Qu’es-tu venu chercher ?

Un jour, un groupe de personnes a entrepris un voyage pour visiter un homme pieux. A leur arrivée, cet homme leur a demandé : « Qu’êtes-vous venus chercher ? »

Cette question a immédiatement plongé chacun des participants au plus profond d’eux-mêmes. Une question à laquelle il fallait une réponse à la hauteur de l’homme visité. De ces questions qu’on ne se pose probablement pas suffisamment. Une question qui te met en face de l’énorme défi que tu vas avoir à relever. Ces élèves, devant leur maître, se devaient d’apporter leur réponse, celle qui allait dévoiler leur intention, qui allait sûrement revivifier leur volonté cachée.

Parmi les réponses l’un se hasarda à répondre : « Nous sommes venus chercher Dieu ».

L’homme sourit de toutes ses dents et répondit : « Dieu n’a pas besoin d’être cherché. Il est là, Il est L’Apparent, L’Evident (El Dhahir). »

Nous reviendrons plus tard sur la réponse, une façon, cher lecteur, chère lectrice, de te garder avec moi plus longtemps, de te laisser méditer sur ta propre réponse. Assieds-toi et laisse derrière toi tes soucis. Prends place dans cette oasis atemporelle qui peut nous réunir quelles que soient les distances. Et oui, quand on parle de Dieu, les lois physiques sont un peu perturbées. « La sérénité descend sur eux, la miséricorde les couvre, les anges les entourent de leurs ailes et Dieu les mentionne dans une assemblée meilleure encore… »[1]

Maintenant que j’ai toute ton attention, je souhaite partager avec toi le fruit de plusieurs nuits passées en silence au milieu de mes frères, lors de cette dernière décade du Ramadan 2012, au sein de la maison de Dieu. Cette année j’ai été très peu bavard. Et j’ai observé.

Une idée est progressivement née dans mon cœur. Elle a grandi jusqu’à devenir une lumière éclatante.
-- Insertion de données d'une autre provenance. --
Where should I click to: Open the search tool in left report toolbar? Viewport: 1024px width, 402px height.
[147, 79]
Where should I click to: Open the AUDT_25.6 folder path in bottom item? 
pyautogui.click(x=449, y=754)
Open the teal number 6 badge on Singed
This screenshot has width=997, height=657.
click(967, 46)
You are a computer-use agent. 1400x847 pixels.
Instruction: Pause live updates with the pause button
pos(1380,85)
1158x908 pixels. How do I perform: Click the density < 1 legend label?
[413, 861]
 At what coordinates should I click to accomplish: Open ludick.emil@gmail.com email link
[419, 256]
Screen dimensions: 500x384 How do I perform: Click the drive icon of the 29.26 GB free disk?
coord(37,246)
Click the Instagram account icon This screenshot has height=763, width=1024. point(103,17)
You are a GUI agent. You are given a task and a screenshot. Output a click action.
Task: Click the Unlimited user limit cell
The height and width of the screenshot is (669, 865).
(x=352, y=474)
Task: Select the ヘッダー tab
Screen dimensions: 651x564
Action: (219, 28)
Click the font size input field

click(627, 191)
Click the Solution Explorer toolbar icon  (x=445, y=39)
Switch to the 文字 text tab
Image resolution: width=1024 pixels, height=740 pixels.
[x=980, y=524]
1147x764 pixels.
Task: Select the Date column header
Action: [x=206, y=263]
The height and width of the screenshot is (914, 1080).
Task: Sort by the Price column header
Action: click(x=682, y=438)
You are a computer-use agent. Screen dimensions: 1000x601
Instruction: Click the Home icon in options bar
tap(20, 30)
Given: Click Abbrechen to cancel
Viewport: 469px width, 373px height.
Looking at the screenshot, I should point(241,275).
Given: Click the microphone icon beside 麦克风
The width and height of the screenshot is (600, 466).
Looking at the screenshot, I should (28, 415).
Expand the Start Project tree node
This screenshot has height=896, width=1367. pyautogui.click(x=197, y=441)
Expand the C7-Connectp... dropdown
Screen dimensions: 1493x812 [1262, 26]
De ces lumières qui dissipent toutes les obscurités, toutes les craintes, toutes les inquiétudes.

J’aime mes frères. Ils sont devenus si importants pour moi, pour ma vie d’ici-bas, pour ma vie dernière…

Ces personnes partagent avec moi tous leurs efforts pour sortir de l’anonymat spirituel et frapper inlassablement à la porte du Tout Miséricordieux pour qu’Il accepte de nous compter parmi Ses proches.

Je me suis rappelé d’un conseil de mon père (que Dieu lui fasse miséricorde). J’étais petit, ma petite main dans sa main énorme. Je courais à côté de lui pour rattraper ses enjambées. J’avais la tête tournée vers lui pour prêter toute l’attention que méritaient ses belles histoires. Après l’un de ses récits sans source mais agréables, il me dit d’un ton grave : “Il vaut mieux pour toi d’avoir un ami véritable qu’une centaine de camarades”.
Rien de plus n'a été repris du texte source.